Litigation Funding Opens the Gates
The advent of litigation funding firms has provided plaintiffs a solution to many of these challenges because they are designed to take on these obstacles. Funding firms watch the global marketplace for potential cases. They research local liability laws to determine the viability of cases, country by country. They research the legal process in the various countries to determine whether and how actions can be brought and maintained. They identify potential plaintiffs. They fund the requisite court deposits. They pay attorneys fees as the case proceeds. They assess the likelihood of success, and having done so, they agree to assume the financial obligation should the plaintiff lose the case.
In exchange for this work, the firms contract with plaintiffs to be paid a percentage of any recovery, much like contingency fees in the United States. As such, litigation funding firms remove the logistical, legal and financial burdens from the plaintiff and forge ahead with the litigation abroad, leading a coordinated worldwide effort.
The impact of litigation funding has been clear: more cases in more countries. Dozens of cases have been filed in a wide variety of countries in recent years.
In one case involving a manufacturing company, litigation arising out of financial fraud was brought in three countries. In the United States, shareholder class actions led to a multimillion-dollar settlement, while actions by prosecutors led to another multimillion-dollar settlement. In the United Kingdom, criminal actions were commenced, and a whistleblower case was settled for millions. In Japan, executives received prison sentences, and a litigation funding firm pursued an alternative dispute resolution resulting in a multimillion-dollar settlement.

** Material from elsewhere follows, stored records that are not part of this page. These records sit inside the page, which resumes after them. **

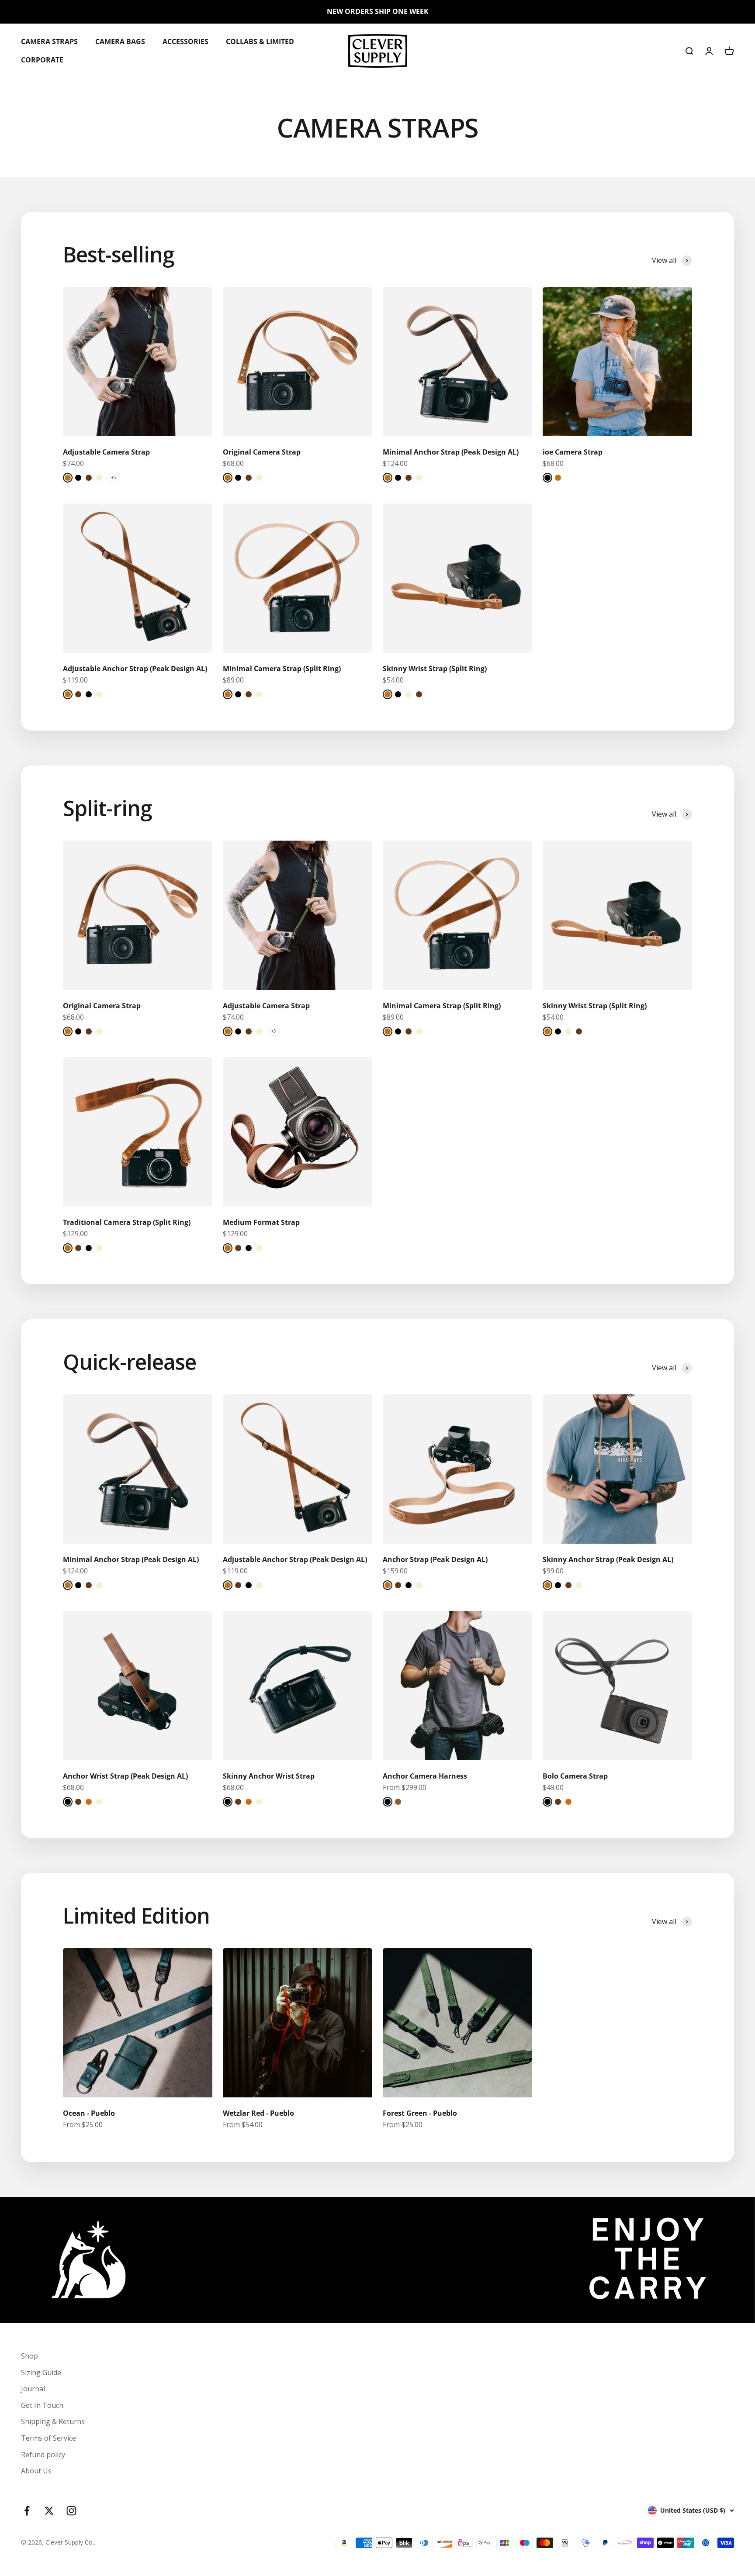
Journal (33, 2388)
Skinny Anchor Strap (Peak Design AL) (608, 1559)
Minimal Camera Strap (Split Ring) (282, 668)
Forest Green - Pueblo (420, 2113)
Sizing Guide (41, 2372)
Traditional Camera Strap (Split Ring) (126, 1222)
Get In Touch (42, 2405)
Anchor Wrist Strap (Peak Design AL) (125, 1776)
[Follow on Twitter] (49, 2511)
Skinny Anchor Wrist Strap (269, 1776)
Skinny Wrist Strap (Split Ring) (435, 668)
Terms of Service (48, 2438)
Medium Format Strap (261, 1222)
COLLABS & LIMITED (260, 41)
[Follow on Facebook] (27, 2511)
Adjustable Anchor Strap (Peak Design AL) (135, 668)
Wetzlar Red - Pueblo (258, 2113)
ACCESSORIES (185, 41)
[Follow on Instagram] (71, 2511)
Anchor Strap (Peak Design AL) (435, 1559)
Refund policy (43, 2454)
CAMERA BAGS (120, 41)
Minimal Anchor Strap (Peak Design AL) (451, 452)
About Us (36, 2471)
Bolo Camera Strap (575, 1776)
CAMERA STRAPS (49, 41)
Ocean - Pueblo (89, 2113)
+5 (113, 477)
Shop (29, 2356)
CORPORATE (42, 59)
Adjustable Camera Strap (106, 452)
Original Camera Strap (262, 452)
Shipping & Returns (53, 2421)
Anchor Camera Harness (425, 1776)
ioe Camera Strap (573, 452)
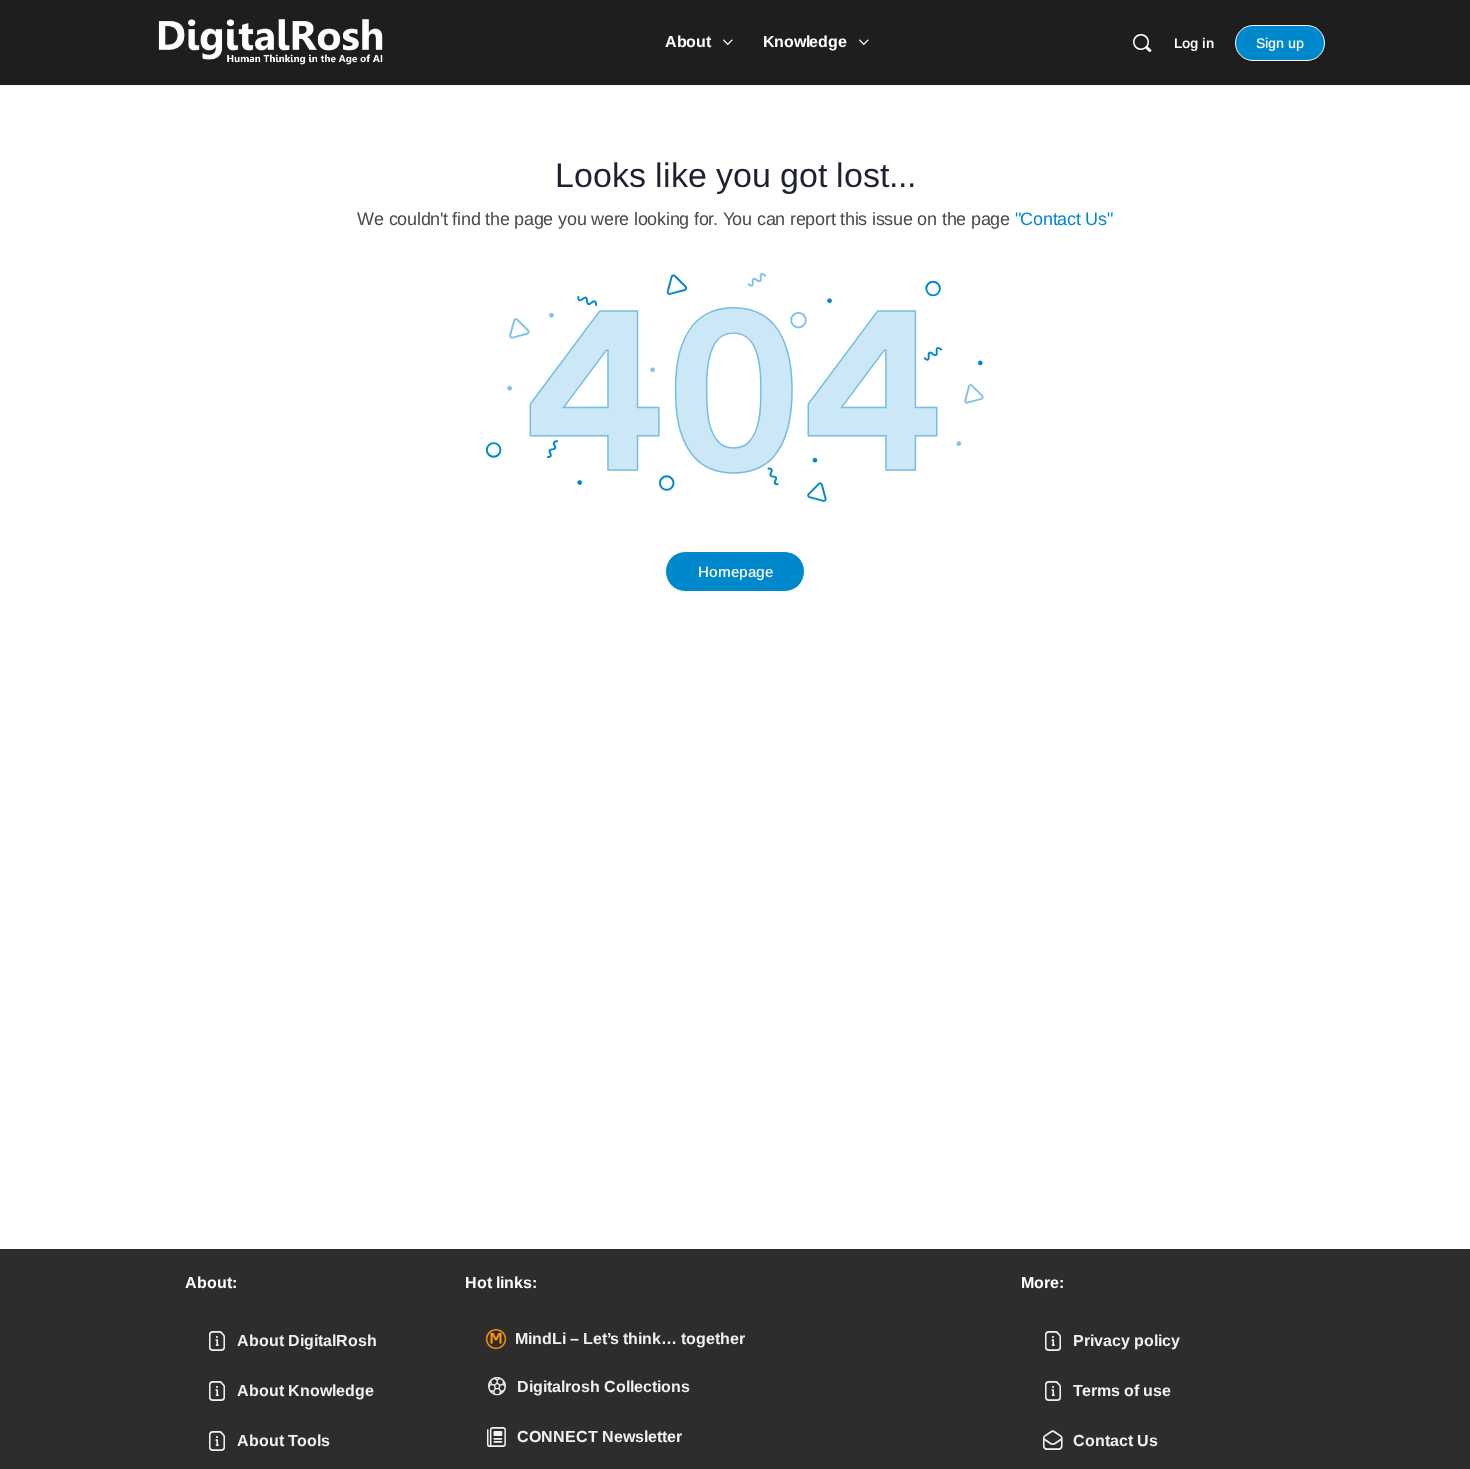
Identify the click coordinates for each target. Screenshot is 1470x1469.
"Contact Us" (1064, 219)
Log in (1194, 43)
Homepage (735, 571)
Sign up (1280, 43)
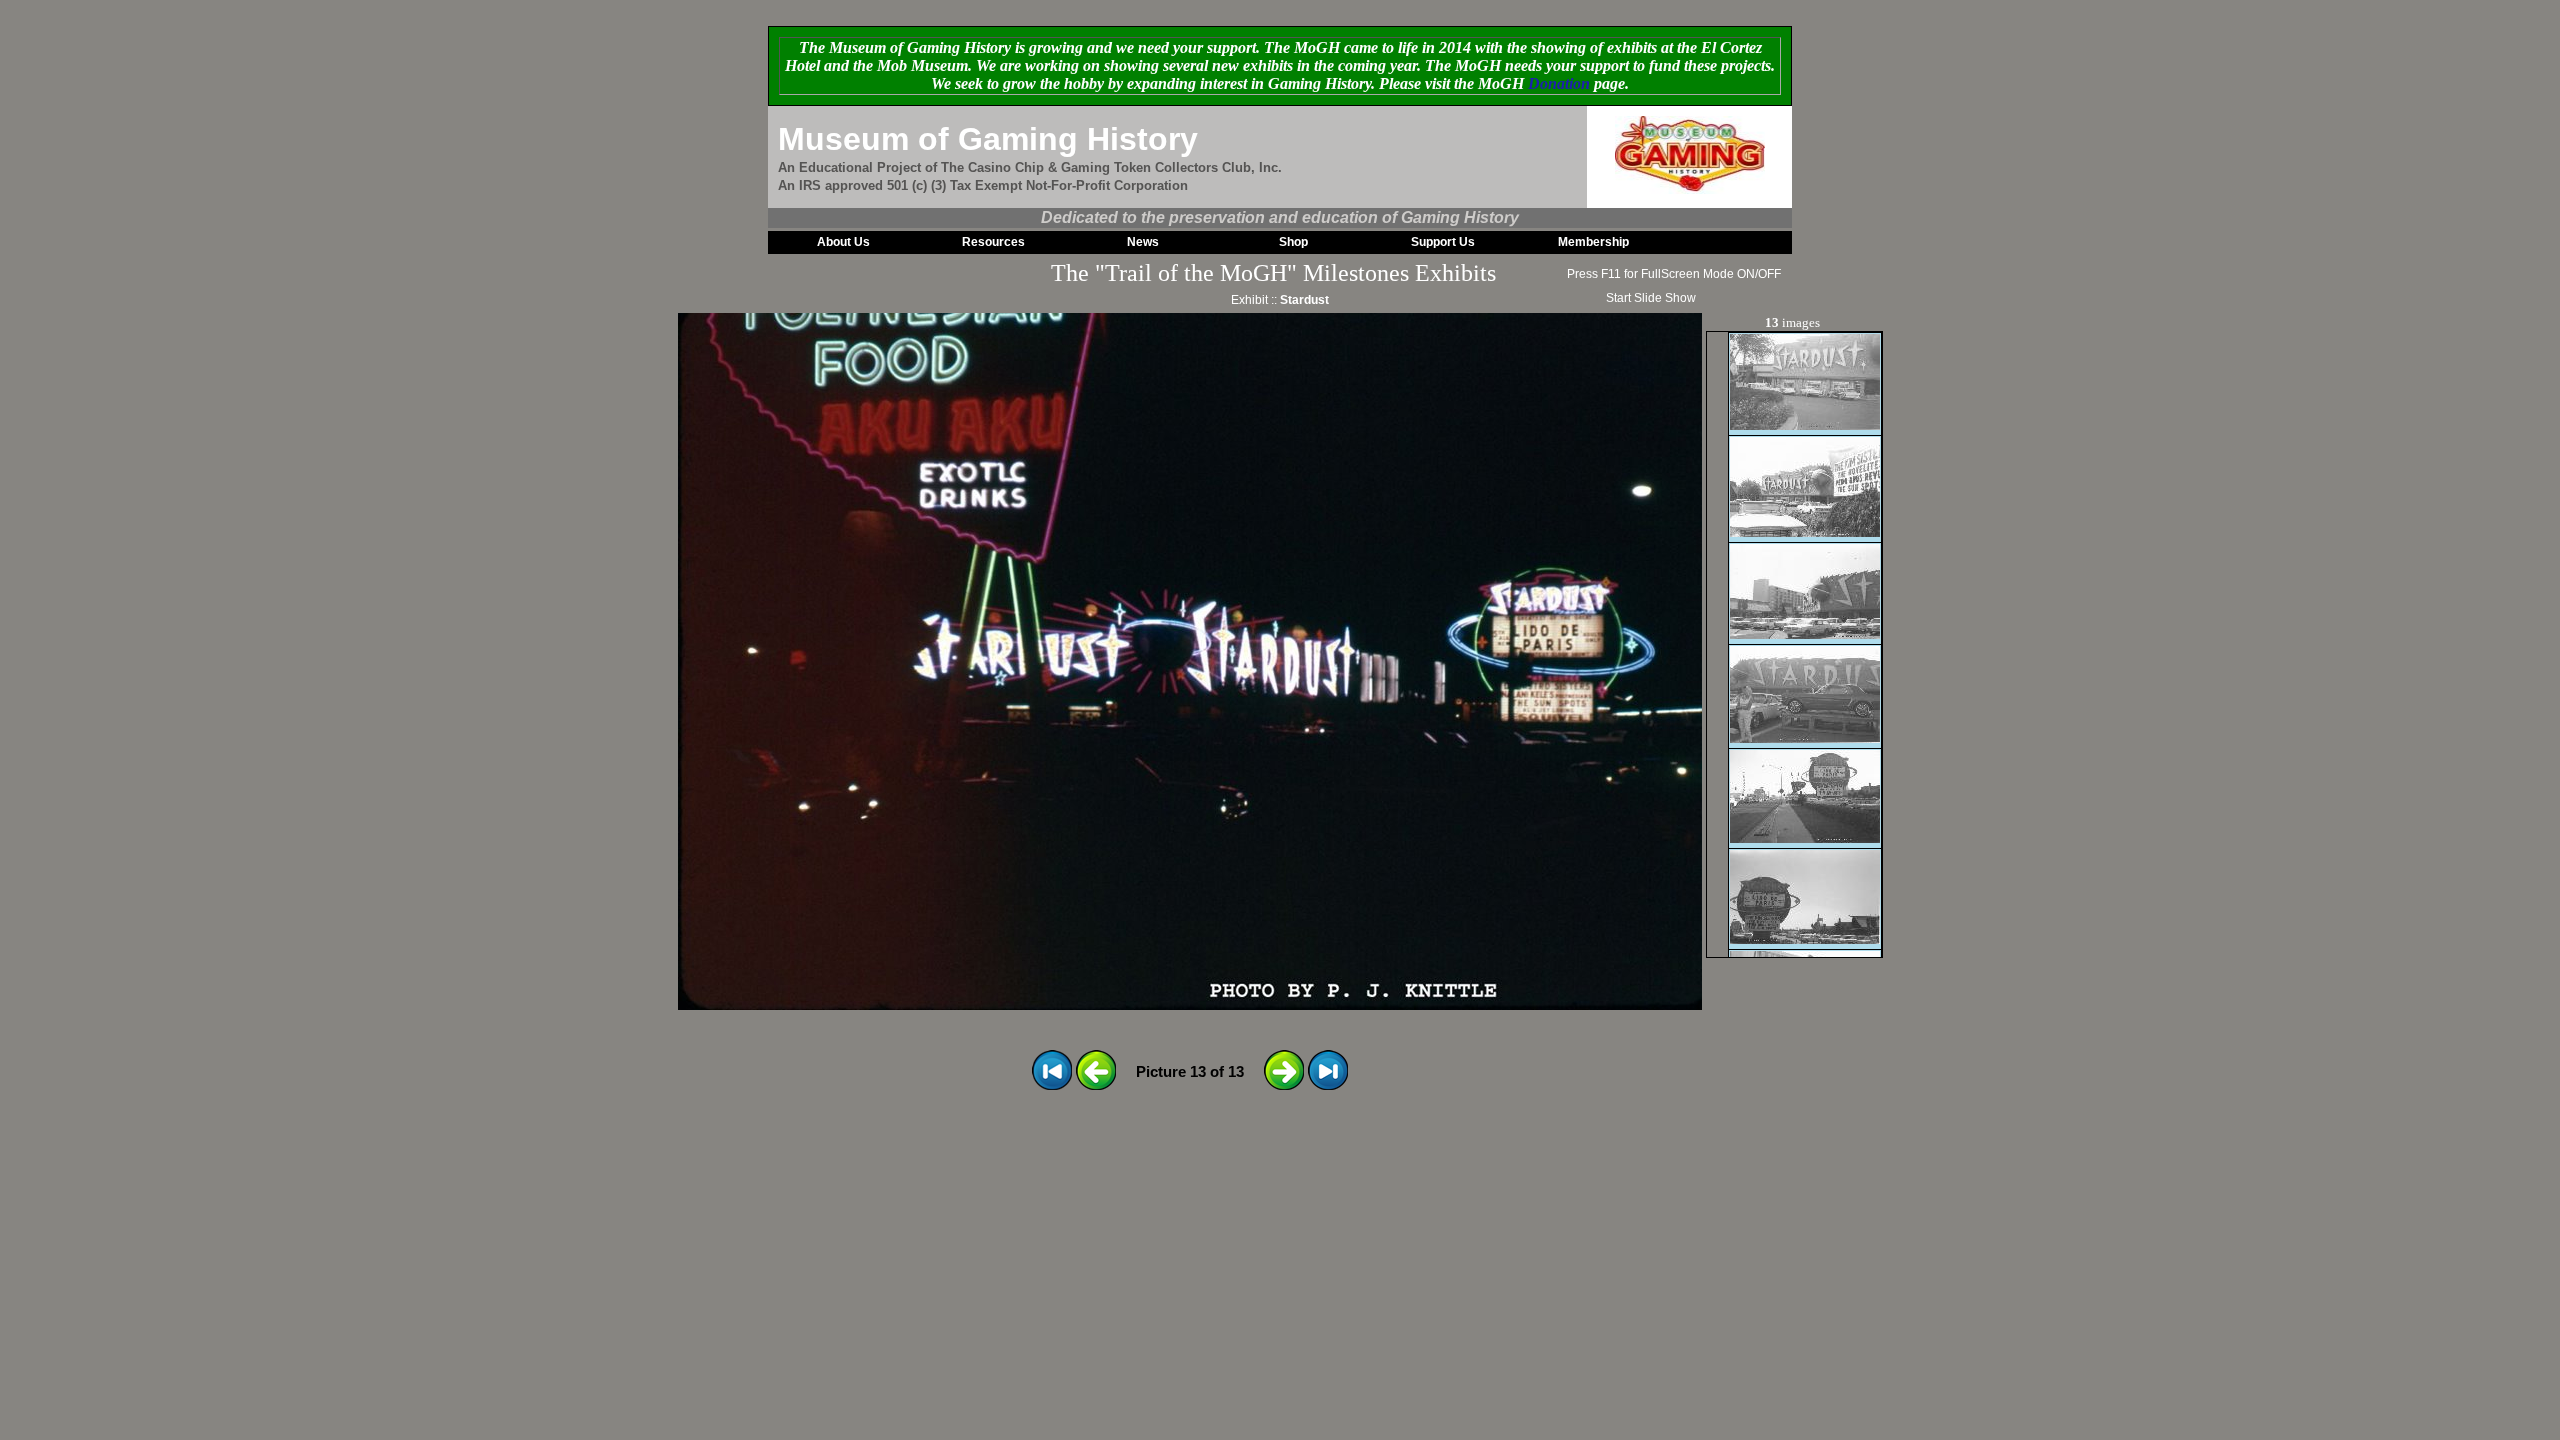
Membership (1593, 242)
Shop (1293, 242)
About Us (843, 242)
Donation (1559, 83)
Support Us (1443, 242)
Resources (993, 242)
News (1143, 242)
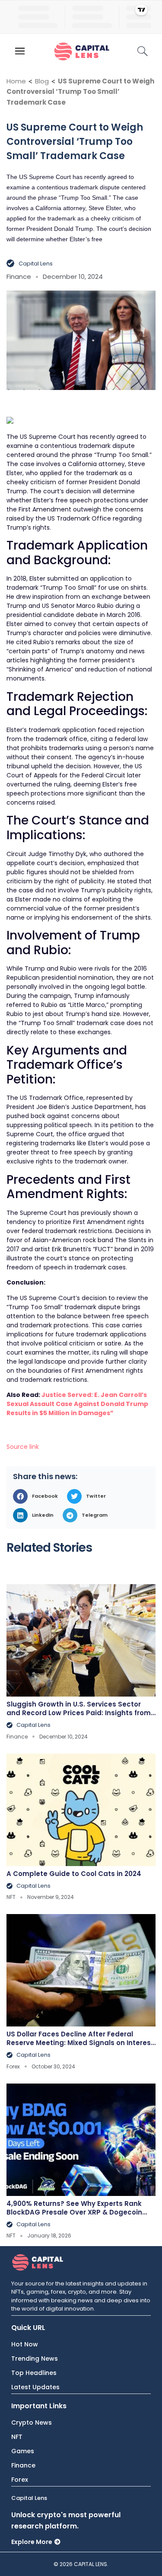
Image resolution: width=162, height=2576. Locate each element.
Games (22, 2451)
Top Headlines (34, 2372)
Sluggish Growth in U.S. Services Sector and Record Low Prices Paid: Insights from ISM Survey (78, 1713)
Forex (19, 2479)
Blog (42, 81)
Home (16, 81)
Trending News (34, 2358)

In another manufacturing company case, a firm is facing regulatory litigation and shareholder actions in four countries. In the United States, regulators and shareholders have filed the expected actions. Dozens of cases have also been filed in Germany, including suits under Germany’s version of class action and a suit by hundreds of institutional investors. Collective actions have been filed in the Netherlands, and a state pension fund has filed an action in Norway.
Because these cases take a long time in many countries, they become more expensive. Each country may begin its own local civil, criminal and regulatory proceedings, potentially necessitating multiple local counsel with expertise in each area. There will also be settlements in each country, which will compound and potentially increase overall settlement values. Plus, once a litigation funding firm has done its research, reviewed a case, decided it viable and invested in prosecutions around the globe, the firm may be less likely to settle for sums that do not provide a return on their sizable effort and investment.
The Multinational Insurance Opportunity
Multinational companies and their executives can prepare for this broadening global litigation by putting a truly multinational insurance program in place.
Directors and officers liability insurance can provide protection in the headquarters country and in countries that permit the policy to apply to local subsidiaries and executives. In those countries, premium allocation requirements must be met and premium taxes paid. The insurer can arrange for claims handling in countries that require locally licensed adjusters, and it can ensure losses are adjusted by an insurer that understands the foreign liability regime and rules. In addition, local policies can be purchased in countries that do not permit application of non-local insurance, and reinsurance can be arranged in compliance with local restrictions.
This framework of a truly multinational insurance program must be considered and created in a way that complies with the requirements of all countries involved to provide the best protection against an increasingly global litigation environment.